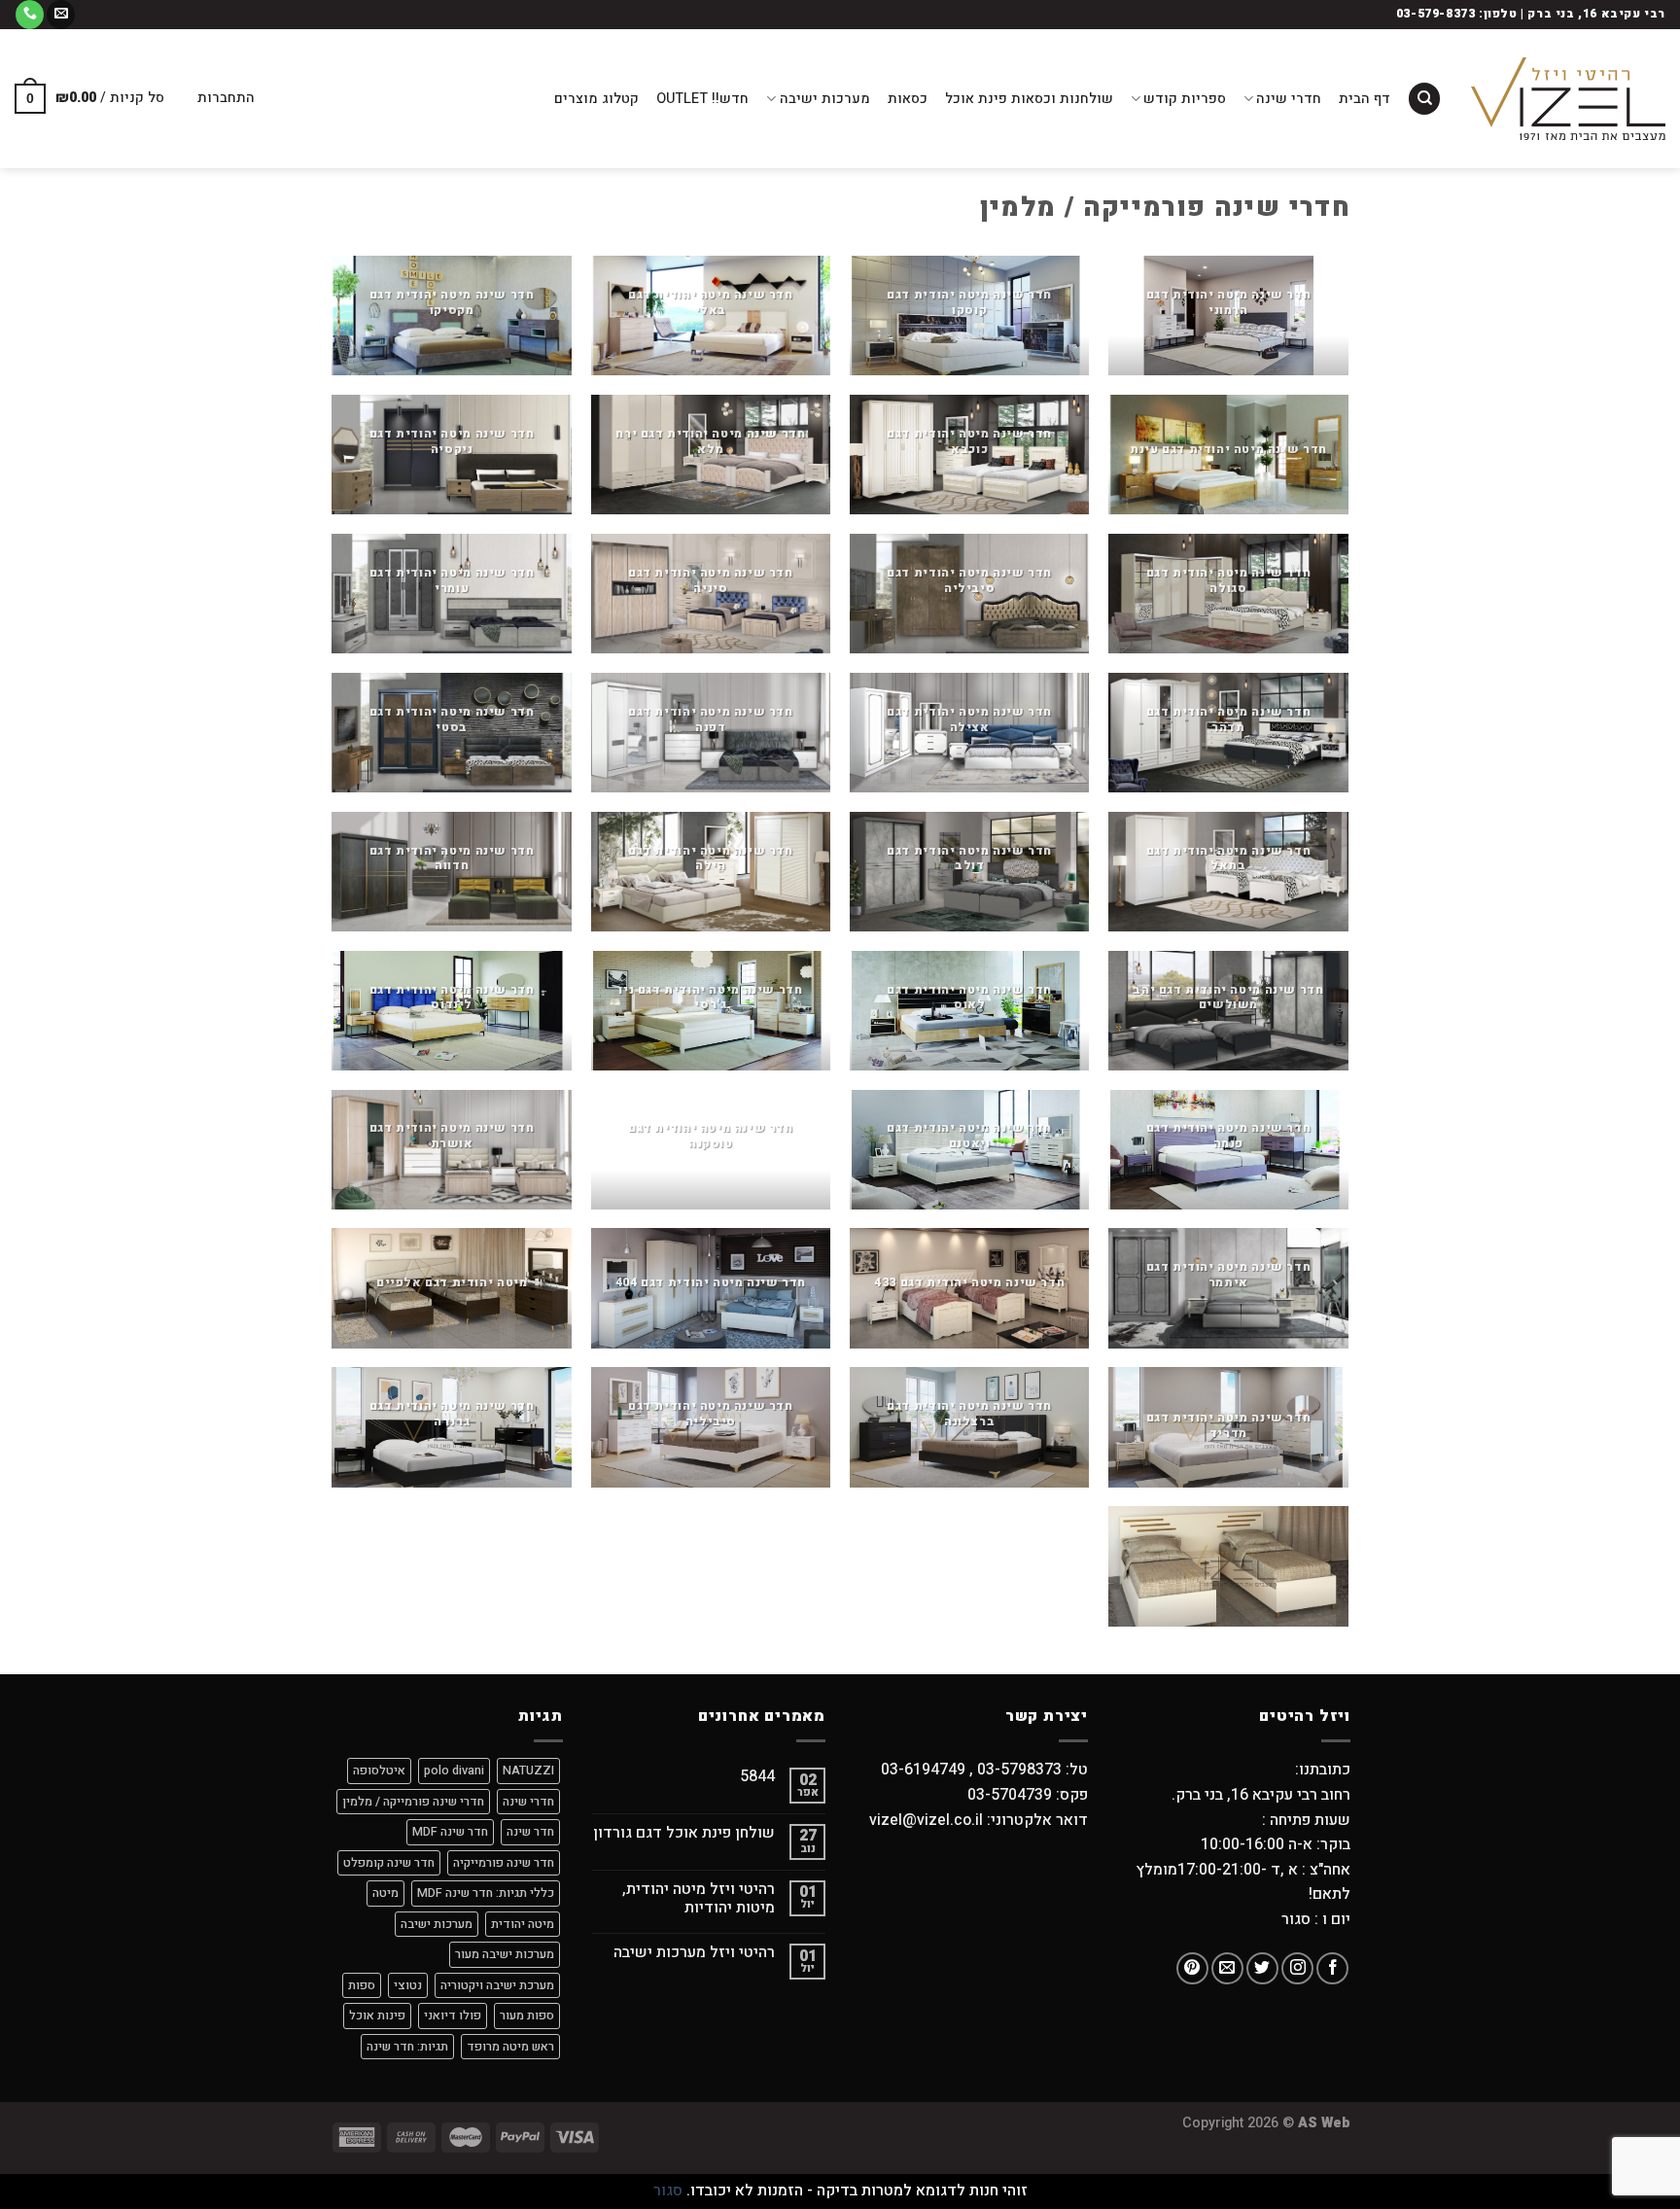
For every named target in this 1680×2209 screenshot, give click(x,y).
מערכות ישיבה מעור (504, 1954)
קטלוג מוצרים (596, 98)
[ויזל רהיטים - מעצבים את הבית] (1568, 99)
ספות (361, 1985)
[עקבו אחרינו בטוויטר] (1262, 1968)
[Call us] (30, 14)
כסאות (908, 98)
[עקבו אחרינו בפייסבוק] (1332, 1968)
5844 (757, 1777)
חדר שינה (530, 1832)
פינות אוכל (377, 2015)
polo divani (454, 1770)
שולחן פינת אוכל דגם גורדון (684, 1833)
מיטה (385, 1893)
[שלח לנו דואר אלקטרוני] (61, 14)
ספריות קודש (1184, 98)
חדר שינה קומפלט (389, 1863)
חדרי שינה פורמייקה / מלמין (413, 1801)
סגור (667, 2190)
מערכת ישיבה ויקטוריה (497, 1985)
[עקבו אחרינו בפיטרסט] (1192, 1968)
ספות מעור (527, 2015)
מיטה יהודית (522, 1924)
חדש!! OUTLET (702, 98)
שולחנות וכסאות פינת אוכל (1029, 98)
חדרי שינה (1288, 98)
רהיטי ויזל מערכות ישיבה (694, 1953)
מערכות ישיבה (824, 98)
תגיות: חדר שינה (407, 2046)
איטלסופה (379, 1770)
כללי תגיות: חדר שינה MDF (485, 1893)
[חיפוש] (1424, 99)
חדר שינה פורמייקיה (503, 1863)
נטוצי (408, 1985)
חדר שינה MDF (450, 1832)
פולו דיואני (452, 2015)
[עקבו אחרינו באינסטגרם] (1297, 1968)
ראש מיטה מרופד (510, 2046)
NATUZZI (528, 1770)
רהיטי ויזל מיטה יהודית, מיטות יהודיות (698, 1898)
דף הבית (1364, 98)
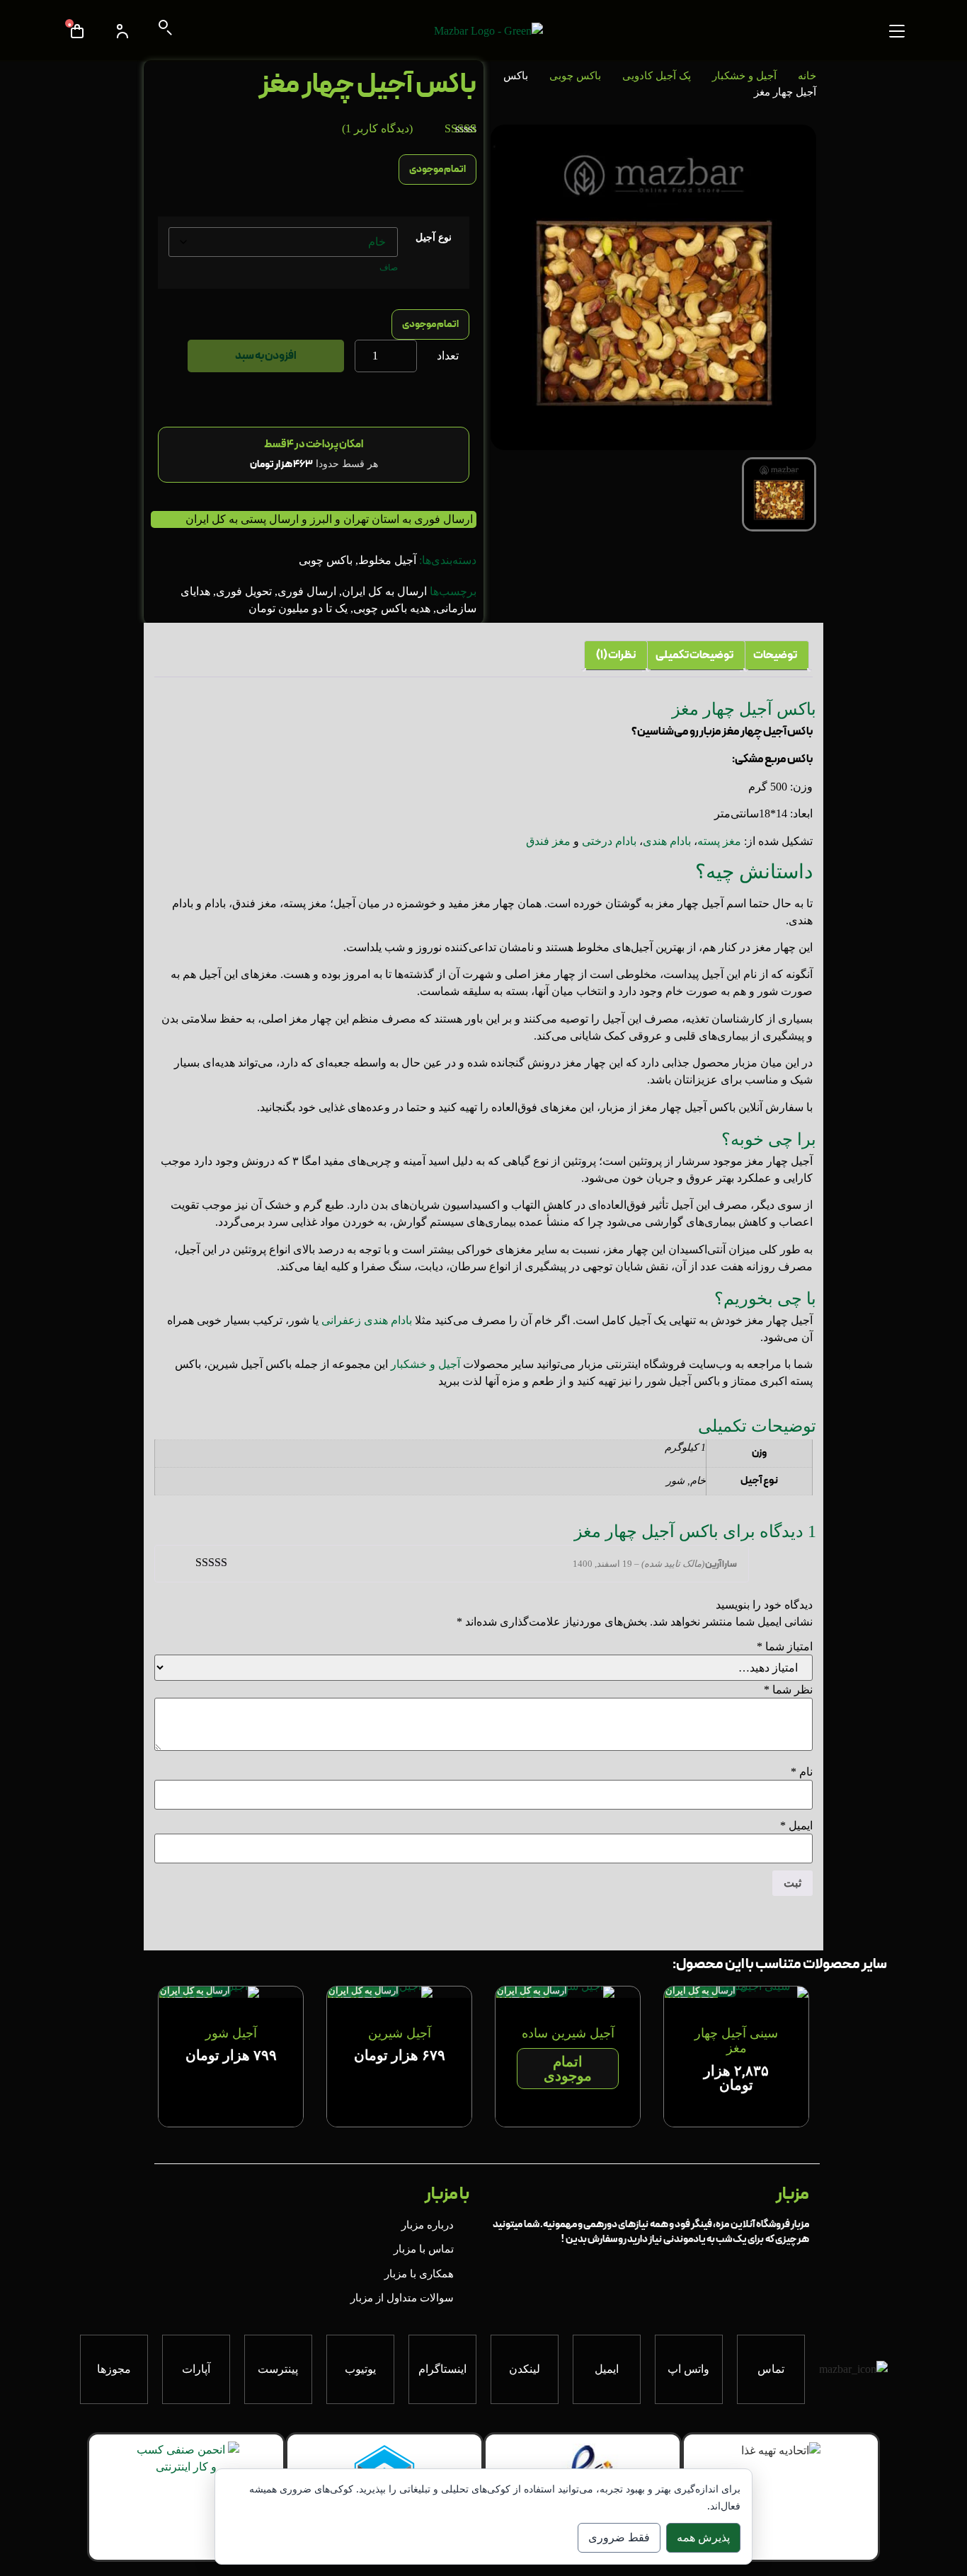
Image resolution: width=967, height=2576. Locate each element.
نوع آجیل (434, 237)
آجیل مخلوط (387, 560)
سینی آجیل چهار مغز (736, 2041)
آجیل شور (231, 2033)
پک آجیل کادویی (656, 75)
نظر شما (788, 1690)
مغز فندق (548, 841)
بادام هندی (667, 841)
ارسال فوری (306, 591)
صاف (388, 267)
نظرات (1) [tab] (616, 655)
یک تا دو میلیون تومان (298, 608)
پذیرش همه (703, 2537)
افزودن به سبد (266, 355)
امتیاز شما (785, 1646)
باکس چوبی (575, 75)
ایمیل (796, 1826)
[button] (896, 31)
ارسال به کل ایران (384, 591)
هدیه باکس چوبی (391, 608)
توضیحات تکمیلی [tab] (694, 655)
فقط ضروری (619, 2537)
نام (802, 1772)
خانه (807, 75)
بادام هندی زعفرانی (366, 1320)
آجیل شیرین (399, 2033)
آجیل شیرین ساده (568, 2033)
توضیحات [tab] (775, 655)
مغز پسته (719, 841)
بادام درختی (609, 841)
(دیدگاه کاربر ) (377, 128)
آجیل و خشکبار (744, 75)
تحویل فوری (244, 591)
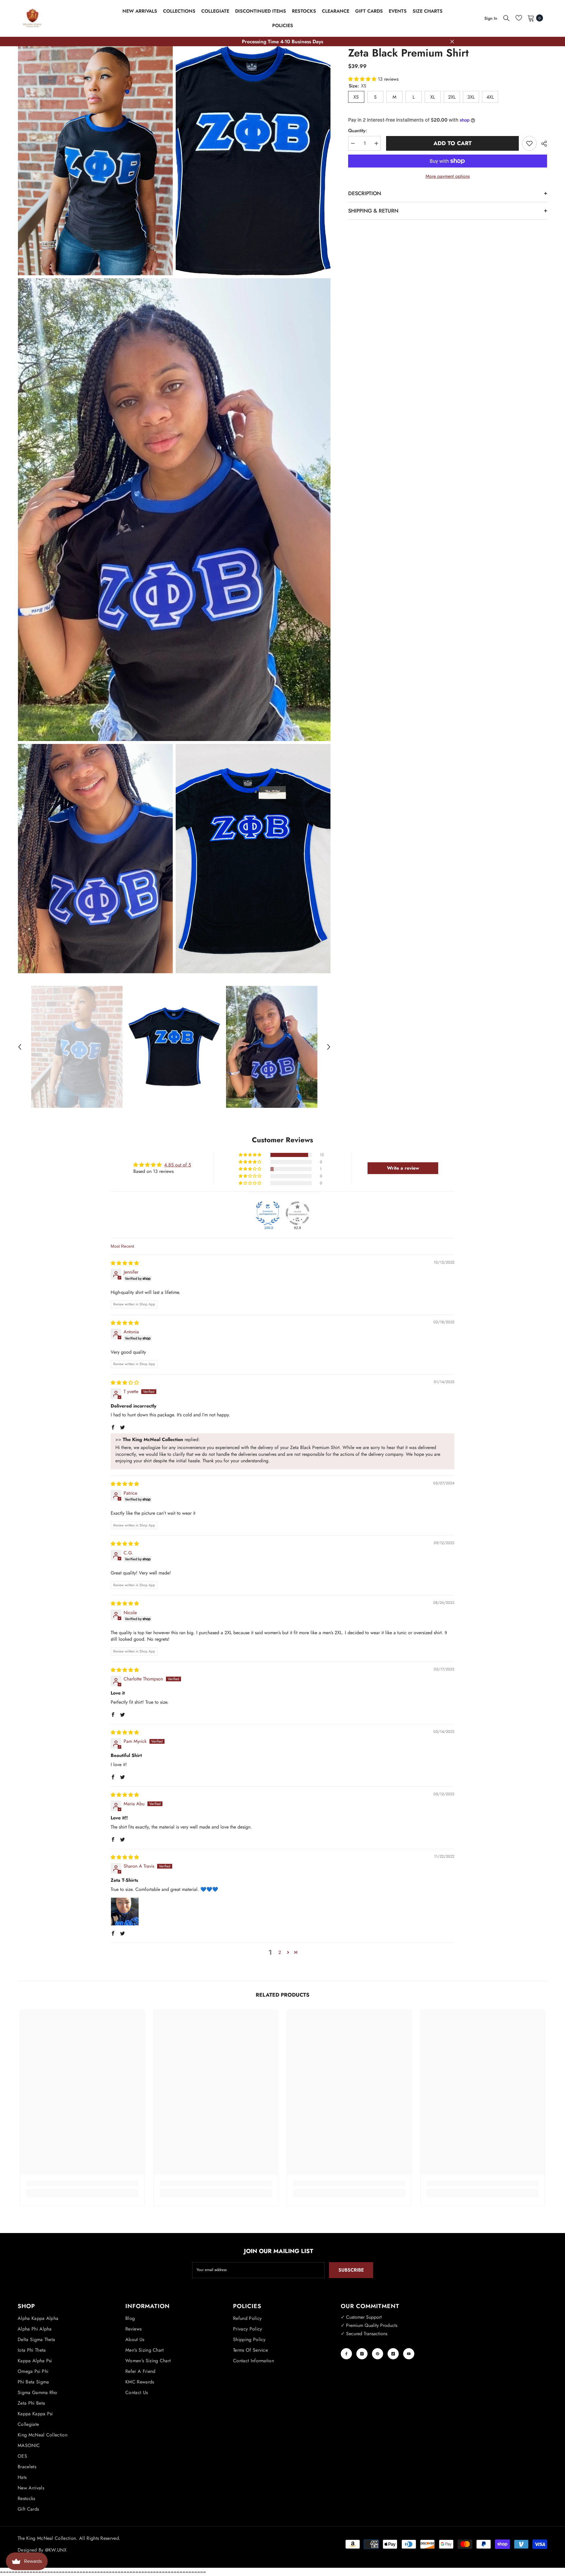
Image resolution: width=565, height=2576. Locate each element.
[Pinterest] (377, 2353)
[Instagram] (362, 2353)
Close (452, 41)
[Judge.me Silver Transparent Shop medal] (297, 1213)
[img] (125, 1263)
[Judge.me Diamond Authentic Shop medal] (268, 1213)
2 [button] (279, 1952)
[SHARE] (542, 144)
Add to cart (451, 143)
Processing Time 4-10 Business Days (282, 41)
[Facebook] (346, 2353)
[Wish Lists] (519, 18)
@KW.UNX (56, 2550)
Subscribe (351, 2270)
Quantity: (357, 130)
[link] (82, 2183)
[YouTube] (408, 2353)
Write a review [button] (403, 1168)
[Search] (506, 18)
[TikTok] (393, 2353)
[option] (77, 1047)
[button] (19, 1046)
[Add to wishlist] (529, 143)
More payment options (448, 176)
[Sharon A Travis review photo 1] (125, 1911)
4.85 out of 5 (177, 1164)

> [WHAT YOU WILL DO]: An exact, complete copy of the lines above from the one with "Add to cart (451, 143)" through the one with "More payment options (448, 176)" is the whole answer.

> [REPLY TO THE EXERCISE]:
Add to cart (451, 143)
Processing Time 4-10 Business Days (282, 41)
[Facebook] (346, 2353)
[Wish Lists] (519, 18)
@KW.UNX (56, 2550)
Subscribe (351, 2270)
Quantity: (357, 130)
[link] (82, 2183)
[YouTube] (408, 2353)
Write a review [button] (403, 1168)
[Search] (506, 18)
[TikTok] (393, 2353)
[option] (77, 1047)
[button] (19, 1046)
[Add to wishlist] (529, 143)
More payment options (448, 176)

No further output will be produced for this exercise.